TEXT EXCERPT:
Marissa Dotter, lead AI Engineer at MITRE, and Gianpaolo Russo, principal AI/cyber operations Engineer at MITRE, shared their work with MITRE’s new Offensive Cyber Capability Unified LLM Testing (OCCULT) framework at the pre-Black Hat AI Summit, a one-day event held in Las Vegas on August 5.

The OCCULT framework initiative started in the spring of 2024 and aimed to measure autonomous agent behaviors and evaluate the performance of large language models (LLMs) and AI agents in offensive cyber capabilities.

Speaking to Infosecurity during Black Hat, Dotter and Russo explained that the emergence of LameHug, revealed by a July 2025 report by the National Computer Emergency Response Team of Ukraine (CERT-UA), was a good opportunity to showcase the work their team has been conducting with OCCULT for the past year.

“When we first were making this briefing [for the AI Summit talk], there was no publicly documented example of actual malware integrating LLM capabilities. So, I was a little worried that people would think we were talking sci-fi,” admitted Russo.

RECORDS SHOWN:
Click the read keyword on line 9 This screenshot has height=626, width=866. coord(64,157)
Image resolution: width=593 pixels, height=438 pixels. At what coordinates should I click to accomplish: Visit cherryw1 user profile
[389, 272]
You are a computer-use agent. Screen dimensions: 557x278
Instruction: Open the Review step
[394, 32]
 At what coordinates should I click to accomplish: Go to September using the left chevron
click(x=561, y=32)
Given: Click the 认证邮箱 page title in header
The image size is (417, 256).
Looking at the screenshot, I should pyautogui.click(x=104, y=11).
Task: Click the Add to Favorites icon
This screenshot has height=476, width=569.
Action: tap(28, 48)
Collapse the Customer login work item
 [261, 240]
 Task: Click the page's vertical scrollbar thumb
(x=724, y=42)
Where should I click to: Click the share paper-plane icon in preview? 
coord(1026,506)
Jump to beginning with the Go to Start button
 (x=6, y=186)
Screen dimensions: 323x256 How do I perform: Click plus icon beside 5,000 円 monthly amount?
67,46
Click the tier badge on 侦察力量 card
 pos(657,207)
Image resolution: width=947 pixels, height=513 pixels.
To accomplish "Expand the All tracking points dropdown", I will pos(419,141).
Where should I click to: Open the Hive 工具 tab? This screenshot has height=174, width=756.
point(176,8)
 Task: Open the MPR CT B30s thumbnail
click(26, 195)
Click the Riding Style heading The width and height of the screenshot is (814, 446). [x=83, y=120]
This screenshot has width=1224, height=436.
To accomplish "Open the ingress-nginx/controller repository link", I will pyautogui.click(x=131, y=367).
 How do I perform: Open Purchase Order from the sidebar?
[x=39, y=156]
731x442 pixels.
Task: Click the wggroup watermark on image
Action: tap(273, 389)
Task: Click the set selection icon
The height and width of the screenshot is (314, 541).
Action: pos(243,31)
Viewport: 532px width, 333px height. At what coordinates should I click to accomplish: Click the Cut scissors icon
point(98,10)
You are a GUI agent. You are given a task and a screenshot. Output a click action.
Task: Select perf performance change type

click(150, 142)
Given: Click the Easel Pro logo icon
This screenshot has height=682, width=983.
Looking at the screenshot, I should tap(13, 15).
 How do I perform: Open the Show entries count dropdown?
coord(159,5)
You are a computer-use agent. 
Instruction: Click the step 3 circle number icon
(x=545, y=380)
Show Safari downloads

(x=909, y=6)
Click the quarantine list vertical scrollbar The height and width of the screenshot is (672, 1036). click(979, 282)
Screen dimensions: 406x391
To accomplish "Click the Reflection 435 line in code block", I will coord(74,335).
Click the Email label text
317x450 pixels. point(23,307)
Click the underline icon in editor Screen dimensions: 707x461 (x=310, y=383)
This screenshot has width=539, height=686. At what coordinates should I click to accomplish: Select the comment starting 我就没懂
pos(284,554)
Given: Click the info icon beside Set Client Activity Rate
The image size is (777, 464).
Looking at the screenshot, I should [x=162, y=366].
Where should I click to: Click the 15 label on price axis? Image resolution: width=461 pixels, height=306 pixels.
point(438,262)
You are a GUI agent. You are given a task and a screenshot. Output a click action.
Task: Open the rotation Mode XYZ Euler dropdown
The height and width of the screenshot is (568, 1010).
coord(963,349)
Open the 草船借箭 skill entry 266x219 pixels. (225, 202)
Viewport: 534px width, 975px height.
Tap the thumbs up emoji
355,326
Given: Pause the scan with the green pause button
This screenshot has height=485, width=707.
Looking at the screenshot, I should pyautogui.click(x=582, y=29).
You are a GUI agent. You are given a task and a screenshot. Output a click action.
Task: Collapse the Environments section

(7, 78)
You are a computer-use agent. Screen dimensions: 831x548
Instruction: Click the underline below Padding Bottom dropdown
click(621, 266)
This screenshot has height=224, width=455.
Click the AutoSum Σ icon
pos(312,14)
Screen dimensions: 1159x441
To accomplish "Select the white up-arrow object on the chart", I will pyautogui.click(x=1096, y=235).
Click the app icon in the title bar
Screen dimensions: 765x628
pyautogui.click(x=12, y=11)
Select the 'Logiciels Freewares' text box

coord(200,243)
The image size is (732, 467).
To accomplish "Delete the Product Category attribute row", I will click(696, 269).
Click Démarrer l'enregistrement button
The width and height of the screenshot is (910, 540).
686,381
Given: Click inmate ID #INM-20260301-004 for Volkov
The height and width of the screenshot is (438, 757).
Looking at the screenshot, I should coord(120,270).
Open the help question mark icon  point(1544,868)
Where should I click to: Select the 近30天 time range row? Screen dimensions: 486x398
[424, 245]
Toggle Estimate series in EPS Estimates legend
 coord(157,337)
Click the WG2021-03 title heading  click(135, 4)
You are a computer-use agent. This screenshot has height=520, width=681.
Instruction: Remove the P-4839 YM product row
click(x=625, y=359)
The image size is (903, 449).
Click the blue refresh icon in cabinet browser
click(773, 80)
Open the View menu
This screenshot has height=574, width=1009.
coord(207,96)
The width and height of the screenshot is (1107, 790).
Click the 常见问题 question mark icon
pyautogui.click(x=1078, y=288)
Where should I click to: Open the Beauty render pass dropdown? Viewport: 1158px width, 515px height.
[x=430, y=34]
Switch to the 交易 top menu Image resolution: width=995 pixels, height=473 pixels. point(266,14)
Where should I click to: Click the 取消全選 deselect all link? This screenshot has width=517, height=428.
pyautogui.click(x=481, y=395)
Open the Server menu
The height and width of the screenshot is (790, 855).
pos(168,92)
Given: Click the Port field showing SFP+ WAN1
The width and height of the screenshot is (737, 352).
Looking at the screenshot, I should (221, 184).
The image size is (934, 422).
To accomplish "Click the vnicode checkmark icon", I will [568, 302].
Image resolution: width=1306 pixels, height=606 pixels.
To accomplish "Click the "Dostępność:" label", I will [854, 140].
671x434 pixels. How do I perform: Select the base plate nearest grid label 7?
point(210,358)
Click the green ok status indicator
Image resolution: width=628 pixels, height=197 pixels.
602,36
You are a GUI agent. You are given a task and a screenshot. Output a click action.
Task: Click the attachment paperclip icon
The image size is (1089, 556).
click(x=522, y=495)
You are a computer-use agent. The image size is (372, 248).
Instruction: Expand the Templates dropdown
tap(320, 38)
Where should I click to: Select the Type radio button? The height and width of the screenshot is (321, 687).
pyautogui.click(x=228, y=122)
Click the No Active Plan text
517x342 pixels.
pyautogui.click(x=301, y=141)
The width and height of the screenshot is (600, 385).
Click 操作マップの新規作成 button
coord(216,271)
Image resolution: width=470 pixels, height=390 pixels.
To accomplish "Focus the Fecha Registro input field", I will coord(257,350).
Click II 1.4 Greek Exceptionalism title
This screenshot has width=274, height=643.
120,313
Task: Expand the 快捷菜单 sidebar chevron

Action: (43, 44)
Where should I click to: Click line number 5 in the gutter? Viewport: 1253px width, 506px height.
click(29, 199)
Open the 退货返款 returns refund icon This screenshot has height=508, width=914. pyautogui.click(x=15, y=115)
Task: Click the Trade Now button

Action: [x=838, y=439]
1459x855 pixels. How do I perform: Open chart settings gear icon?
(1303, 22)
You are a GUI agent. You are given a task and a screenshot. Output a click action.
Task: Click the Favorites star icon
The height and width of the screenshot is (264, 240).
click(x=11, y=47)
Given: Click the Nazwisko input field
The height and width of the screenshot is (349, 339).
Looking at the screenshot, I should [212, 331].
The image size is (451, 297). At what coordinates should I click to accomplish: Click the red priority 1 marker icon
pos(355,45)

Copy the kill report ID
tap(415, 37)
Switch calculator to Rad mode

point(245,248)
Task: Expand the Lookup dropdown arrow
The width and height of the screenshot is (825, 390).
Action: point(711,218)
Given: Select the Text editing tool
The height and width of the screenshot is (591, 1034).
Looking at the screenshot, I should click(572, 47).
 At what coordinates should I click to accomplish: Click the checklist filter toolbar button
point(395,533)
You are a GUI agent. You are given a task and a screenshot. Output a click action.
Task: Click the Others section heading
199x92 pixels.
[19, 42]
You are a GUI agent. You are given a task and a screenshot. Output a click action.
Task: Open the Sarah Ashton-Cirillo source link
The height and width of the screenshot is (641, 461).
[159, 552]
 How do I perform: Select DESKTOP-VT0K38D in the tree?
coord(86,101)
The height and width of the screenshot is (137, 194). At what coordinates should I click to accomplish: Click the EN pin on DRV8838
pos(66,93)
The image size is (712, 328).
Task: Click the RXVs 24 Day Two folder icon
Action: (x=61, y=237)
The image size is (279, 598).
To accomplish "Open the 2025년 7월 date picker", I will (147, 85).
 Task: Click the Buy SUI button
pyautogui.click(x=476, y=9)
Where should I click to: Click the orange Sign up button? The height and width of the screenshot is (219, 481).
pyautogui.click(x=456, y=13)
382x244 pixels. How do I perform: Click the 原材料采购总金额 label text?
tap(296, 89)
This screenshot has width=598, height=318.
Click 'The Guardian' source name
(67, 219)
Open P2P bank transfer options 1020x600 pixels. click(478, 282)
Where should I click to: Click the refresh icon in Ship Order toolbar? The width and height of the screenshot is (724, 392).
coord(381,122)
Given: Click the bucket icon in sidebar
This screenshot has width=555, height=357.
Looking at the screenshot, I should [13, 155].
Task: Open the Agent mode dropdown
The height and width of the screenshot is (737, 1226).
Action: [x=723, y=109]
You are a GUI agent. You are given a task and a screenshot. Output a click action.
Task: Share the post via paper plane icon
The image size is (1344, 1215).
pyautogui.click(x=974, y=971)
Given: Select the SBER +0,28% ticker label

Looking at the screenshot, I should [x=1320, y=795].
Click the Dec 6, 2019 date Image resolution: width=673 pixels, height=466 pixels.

ACTIVITY LIST:
#1 Answer these questions from the OCCULT article:
(a) Where and on what date was the pre-Black Hat AI Summit held?
(b) When did the OCCULT framework initiative start?
(c) Which body revealed LameHug, and in what month and year was its report published?
#2 Reproduce the OCCULT article word for word from "Marissa Dotter, lead" to "the past year.".
#3 Pick up the OCCULT article after its last sentence and continue it.
The records come from a separate source and are not related to the OCCULT article.

SET OF ANSWERS:
#1
(a) In Las Vegas, on August 5.
(b) In the spring of 2024.
(c) The National Computer Emergency Response Team of Ukraine (CERT-UA), in July 2025.

#2
Marissa Dotter, lead AI Engineer at MITRE, and Gianpaolo Russo, principal AI/cyber operations Engineer at MITRE, shared their work with MITRE’s new Offensive Cyber Capability Unified LLM Testing (OCCULT) framework at the pre-Black Hat AI Summit, a one-day event held in Las Vegas on August 5.

The OCCULT framework initiative started in the spring of 2024 and aimed to measure autonomous agent behaviors and evaluate the performance of large language models (LLMs) and AI agents in offensive cyber capabilities.

Speaking to Infosecurity during Black Hat, Dotter and Russo explained that the emergence of LameHug, revealed by a July 2025 report by the National Computer Emergency Response Team of Ukraine (CERT-UA), was a good opportunity to showcase the work their team has been conducting with OCCULT for the past year.

#3
“But then, the report about APT28’s LameHug campaign dropped, and that allowed us to show that what we’re evaluating is no longer sci-fi.”

LameHug: A “Primitive” Testbed for Future AI-Powered Attacks

LameHug malware is developed in Python and relies on the application programming interface of Hugging Face, an AI model repository, to interact with Alibaba’s open-weight LLM Qwen2.5-Coder-32B-Instruct.

CERT-UA specialists said that a compromised email account was used to disseminate emails containing the malicious software.

Russo described the operation as “fairly primitive,” emphasizing that instead of embedding malicious payloads or exfiltration logic directly in the malware, LameHug carried only natural language task descriptions.

“If you were scanning these binaries, you wouldn’t find any malicious payloads, process injections, exfil logic, etc. Instead, the malware would reach out to an inference provider, in this case, Hugging Face, and have the LLM resolve the natural language tasks into code that it could execute. Then it would have these dynamic commands to execute,” Russo said.

This approach allowed the malware to evade traditional detection techniques, as the actual malicious logic was generated on demand by the LLM, rather than being statically present in the binary.

Russo further noted that there was no “intelligent control” in LameHug. All the control was scripted by the human operators, with the LLM handling only low-level activities.

He characterized the campaign as a pilot or test.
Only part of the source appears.